• **YOUR INSTRUCTIONS**
Gather every line of the data below that contains the word "should" and copy each one out.

• **RECORD SET**
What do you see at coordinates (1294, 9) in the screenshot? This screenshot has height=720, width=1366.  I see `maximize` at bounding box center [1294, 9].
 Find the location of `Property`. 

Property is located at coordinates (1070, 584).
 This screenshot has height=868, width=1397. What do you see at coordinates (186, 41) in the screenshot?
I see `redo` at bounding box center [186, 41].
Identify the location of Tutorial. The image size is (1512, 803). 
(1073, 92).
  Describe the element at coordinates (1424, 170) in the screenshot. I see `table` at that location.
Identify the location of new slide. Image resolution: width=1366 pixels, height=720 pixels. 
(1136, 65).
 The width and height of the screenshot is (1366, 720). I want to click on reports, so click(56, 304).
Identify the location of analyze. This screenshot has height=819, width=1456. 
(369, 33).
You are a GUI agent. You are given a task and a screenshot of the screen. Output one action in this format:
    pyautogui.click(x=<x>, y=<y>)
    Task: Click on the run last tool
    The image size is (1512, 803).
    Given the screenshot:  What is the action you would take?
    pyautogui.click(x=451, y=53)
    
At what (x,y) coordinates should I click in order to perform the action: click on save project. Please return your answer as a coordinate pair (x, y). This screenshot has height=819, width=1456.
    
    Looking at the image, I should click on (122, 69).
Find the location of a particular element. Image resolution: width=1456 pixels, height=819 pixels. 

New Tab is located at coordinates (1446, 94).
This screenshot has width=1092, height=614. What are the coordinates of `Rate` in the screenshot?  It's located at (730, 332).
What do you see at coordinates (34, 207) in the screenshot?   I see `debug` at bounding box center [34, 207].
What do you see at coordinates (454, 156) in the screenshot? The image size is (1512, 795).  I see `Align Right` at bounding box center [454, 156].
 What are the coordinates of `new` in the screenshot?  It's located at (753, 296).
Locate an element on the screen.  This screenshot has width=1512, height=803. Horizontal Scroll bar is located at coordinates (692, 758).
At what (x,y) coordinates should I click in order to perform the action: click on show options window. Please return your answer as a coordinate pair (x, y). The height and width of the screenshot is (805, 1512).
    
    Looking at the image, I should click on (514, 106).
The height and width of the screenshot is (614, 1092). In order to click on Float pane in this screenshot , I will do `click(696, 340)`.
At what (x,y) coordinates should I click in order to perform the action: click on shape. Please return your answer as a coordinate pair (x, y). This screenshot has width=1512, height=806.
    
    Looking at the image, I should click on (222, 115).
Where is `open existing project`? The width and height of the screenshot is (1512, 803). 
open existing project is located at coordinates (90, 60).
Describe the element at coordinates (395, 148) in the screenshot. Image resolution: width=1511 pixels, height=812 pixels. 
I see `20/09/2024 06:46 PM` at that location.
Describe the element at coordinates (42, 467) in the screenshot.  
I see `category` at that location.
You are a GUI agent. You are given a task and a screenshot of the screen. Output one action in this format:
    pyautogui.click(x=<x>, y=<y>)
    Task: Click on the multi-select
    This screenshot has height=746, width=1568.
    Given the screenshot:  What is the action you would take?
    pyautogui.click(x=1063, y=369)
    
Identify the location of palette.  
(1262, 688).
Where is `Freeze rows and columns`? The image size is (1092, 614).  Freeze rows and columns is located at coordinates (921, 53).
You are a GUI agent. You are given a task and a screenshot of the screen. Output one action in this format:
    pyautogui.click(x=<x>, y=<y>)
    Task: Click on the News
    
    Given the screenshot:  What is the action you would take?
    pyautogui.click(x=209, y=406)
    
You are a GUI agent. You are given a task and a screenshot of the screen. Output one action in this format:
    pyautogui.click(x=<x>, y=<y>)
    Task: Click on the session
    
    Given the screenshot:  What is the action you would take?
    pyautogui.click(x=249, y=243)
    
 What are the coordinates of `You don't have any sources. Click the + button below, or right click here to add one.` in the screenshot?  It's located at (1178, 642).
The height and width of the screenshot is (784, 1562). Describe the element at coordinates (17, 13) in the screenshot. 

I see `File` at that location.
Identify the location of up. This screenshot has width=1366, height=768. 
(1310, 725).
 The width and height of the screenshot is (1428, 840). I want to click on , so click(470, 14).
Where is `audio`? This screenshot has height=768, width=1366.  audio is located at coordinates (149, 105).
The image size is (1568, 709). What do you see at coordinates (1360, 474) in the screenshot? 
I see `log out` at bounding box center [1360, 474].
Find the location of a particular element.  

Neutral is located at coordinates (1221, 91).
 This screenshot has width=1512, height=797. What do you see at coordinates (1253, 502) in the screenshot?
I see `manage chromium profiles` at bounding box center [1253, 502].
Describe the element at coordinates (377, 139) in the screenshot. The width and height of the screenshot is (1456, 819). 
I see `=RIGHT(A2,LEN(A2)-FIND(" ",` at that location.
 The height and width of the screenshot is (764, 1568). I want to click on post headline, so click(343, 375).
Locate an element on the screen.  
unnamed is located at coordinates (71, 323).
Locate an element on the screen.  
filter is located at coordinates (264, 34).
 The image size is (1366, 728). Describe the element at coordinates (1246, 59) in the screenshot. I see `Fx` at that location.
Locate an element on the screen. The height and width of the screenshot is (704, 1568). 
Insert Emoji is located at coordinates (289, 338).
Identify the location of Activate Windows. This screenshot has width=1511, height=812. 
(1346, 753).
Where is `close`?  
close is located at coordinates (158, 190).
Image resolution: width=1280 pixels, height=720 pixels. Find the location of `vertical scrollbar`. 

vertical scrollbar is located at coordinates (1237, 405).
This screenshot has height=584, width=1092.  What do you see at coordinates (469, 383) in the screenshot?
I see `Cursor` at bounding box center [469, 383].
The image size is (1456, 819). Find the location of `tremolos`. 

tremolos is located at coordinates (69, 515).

• **FULL OUTPUT**
At what (x,y) coordinates should I click in order to perform the action: click on save project. Please return your answer as a coordinate pair (x, y). This screenshot has height=819, width=1456.
    Looking at the image, I should click on (122, 69).
At what (x,y) coordinates should I click in order to perform the action: click on show options window. Please return your answer as a coordinate pair (x, y). The height and width of the screenshot is (805, 1512).
    Looking at the image, I should click on (514, 106).
At what (x,y) coordinates should I click in order to perform the action: click on shape. Please return your answer as a coordinate pair (x, y). This screenshot has width=1512, height=806.
    Looking at the image, I should click on (222, 115).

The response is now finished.